## 1 Abstract

This is a report of the project of MS108 homework implementing a simplified CPU supporting some of the RISC-V instruction sets. My solution is based on Tomasulo algorithm.

## 2 Feature

#### 2.1 Tomasulo

The Tomasulo algorithm aims to execute Out-of-Order (abbreviated OoO), and solve problems triggered by OoO, such as WAR, WAW, and so on. The key is renaming, RS and ROB.

In my design, each FU has its own RS, and the size of each RS is different. Renaming is based on where the instruction is in ROB.

#### 2.2 Cache

I implemented a 512B I-cache in my project, then I made it a 2-way associative one, but there is little improvement. I guess this is because the testbench only contains short codes. My 2-way associative cache is in /backup/Units.

## 2.3 Branch Policy

I first designed one without branch prediction and its policy is stall. Since branch instructions hold about sixth of instructions, this one stalls frequently and is not so OoO.

Then I made one with branch prediction. Like what BOOM(Berkeley Out-of-Order Machine) does, it uses shadow registers and branch masks. Each instruction has a branch mask to evidence if it follows in-flight branch instructions. After executing a branch instruction, it boardcasts to update others' branch masks. Only Execute load/store instructions with cleared branch mask.

This one can run with a frequency of 70MHz.

This sounds cool, but when I implemented it, I found the delay high, since to deal with the boardcast of branch instructions, a large number of logic units are needed. (let alone the shadow registers cost considerable sources too)

But it runs faster and is really COOOOOOL.

# 3 Summary

1. The main problem I face is not understanding how to make improvement in organization and hardware level. Once I noticed that I had repeated calculating one same thing in each RS, so I picked it out: calculate it outside and send the result to each RS.

The result was crazy: the number of LUT increased considerably.

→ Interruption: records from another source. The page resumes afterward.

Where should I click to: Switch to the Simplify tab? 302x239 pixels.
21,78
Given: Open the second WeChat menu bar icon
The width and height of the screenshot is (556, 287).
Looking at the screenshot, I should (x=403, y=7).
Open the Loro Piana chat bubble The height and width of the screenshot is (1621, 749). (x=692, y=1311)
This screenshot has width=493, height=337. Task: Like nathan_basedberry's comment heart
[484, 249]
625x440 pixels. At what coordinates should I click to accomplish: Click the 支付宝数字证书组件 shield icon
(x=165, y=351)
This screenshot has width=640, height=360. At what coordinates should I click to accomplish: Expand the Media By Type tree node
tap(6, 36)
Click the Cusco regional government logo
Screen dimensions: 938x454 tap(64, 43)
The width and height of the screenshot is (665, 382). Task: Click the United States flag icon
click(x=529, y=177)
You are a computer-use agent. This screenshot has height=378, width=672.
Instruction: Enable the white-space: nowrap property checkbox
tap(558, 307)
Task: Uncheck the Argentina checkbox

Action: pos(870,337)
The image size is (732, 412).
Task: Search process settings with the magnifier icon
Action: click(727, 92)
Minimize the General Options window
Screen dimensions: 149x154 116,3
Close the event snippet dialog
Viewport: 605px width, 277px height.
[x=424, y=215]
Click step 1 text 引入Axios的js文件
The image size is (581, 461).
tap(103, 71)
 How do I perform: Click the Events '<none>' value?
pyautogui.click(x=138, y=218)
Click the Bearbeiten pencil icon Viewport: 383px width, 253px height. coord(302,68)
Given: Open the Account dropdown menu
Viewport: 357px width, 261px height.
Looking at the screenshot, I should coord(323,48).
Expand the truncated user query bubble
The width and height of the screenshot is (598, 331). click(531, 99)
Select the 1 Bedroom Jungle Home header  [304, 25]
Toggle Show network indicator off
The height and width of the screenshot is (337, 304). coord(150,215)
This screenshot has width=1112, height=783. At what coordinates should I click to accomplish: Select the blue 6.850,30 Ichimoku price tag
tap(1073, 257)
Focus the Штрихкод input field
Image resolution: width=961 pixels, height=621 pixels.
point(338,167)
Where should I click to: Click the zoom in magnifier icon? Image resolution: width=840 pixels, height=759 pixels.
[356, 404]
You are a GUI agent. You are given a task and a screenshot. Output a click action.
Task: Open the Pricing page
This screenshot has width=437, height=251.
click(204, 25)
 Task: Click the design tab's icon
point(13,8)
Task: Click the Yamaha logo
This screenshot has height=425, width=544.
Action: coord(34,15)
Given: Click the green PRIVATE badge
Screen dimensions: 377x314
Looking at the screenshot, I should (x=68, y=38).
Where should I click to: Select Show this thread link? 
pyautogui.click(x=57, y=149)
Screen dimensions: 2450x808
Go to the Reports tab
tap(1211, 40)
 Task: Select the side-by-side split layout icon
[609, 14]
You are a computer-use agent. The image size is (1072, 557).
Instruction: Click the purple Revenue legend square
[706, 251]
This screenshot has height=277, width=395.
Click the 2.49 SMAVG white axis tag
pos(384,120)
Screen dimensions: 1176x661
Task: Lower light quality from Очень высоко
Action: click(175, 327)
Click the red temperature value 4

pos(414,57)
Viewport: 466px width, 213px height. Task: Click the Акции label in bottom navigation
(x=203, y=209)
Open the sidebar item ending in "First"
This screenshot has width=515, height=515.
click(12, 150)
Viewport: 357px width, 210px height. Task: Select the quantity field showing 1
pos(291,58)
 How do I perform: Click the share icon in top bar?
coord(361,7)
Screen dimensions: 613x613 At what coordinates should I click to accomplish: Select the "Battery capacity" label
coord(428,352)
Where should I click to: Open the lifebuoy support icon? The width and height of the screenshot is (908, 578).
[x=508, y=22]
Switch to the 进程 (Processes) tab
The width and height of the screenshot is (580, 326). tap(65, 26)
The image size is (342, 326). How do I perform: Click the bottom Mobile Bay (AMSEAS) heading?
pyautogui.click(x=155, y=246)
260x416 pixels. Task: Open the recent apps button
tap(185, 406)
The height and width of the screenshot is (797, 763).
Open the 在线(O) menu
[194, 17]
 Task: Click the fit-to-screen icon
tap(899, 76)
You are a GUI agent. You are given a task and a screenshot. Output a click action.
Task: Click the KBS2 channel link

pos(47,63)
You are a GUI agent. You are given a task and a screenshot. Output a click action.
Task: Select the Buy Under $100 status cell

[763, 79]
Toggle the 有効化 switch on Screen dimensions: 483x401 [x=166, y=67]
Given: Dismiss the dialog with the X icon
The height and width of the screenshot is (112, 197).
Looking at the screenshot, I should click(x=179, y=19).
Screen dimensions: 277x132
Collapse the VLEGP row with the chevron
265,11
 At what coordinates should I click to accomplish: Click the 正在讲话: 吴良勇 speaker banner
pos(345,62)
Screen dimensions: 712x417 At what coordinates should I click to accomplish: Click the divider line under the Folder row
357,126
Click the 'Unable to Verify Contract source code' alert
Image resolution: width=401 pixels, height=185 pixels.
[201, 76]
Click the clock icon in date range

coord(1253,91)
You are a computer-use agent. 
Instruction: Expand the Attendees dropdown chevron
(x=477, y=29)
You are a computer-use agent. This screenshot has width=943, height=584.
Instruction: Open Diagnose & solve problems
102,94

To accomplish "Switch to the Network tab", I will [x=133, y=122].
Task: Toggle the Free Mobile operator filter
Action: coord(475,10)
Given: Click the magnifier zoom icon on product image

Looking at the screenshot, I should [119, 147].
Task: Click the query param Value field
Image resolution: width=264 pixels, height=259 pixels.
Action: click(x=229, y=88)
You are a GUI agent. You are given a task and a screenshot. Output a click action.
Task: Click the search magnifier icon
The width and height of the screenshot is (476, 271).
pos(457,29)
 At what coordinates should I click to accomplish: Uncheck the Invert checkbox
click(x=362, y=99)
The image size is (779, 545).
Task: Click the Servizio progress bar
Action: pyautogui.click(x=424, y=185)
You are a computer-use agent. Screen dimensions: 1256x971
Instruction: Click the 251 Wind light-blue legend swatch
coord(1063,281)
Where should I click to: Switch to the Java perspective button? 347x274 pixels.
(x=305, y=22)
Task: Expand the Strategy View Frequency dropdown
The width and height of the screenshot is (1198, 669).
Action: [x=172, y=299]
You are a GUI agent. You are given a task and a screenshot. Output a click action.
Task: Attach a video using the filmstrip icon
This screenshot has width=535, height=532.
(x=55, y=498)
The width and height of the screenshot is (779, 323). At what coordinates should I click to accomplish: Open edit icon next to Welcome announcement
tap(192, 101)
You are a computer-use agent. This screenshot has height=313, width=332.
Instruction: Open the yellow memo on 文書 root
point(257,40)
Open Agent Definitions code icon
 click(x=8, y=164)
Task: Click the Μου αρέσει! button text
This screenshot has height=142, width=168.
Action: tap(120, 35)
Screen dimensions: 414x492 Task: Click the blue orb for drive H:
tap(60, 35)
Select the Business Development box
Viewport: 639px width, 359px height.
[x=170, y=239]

- 2. The Tomasulo is significantly efficient when handling a set of load/store instructions.
- 3. The biggest drawbck is unsupporting precise exceptions, as it does not handle branch misprediction in ROB. Other can-be improvements include superscalar and superpipeline.
  - 4.1 Pitfall: sometimes bigger and dumber is better. (CAAQA, ed.6, charpter three)
  - 4.2 Pitfall: and sometimes smarter is better than bigger and dumber. (from ditto)

## 4 Reference

- 1. https://docs.boom-core.org/en/latest/, an out of order RISC-V CPU using chisel, with branch bits(named branch mask there)
- 2. http://www.kroening.com/diplom/diplom/main003.html, details about the hardware of Tomasulo Architecture.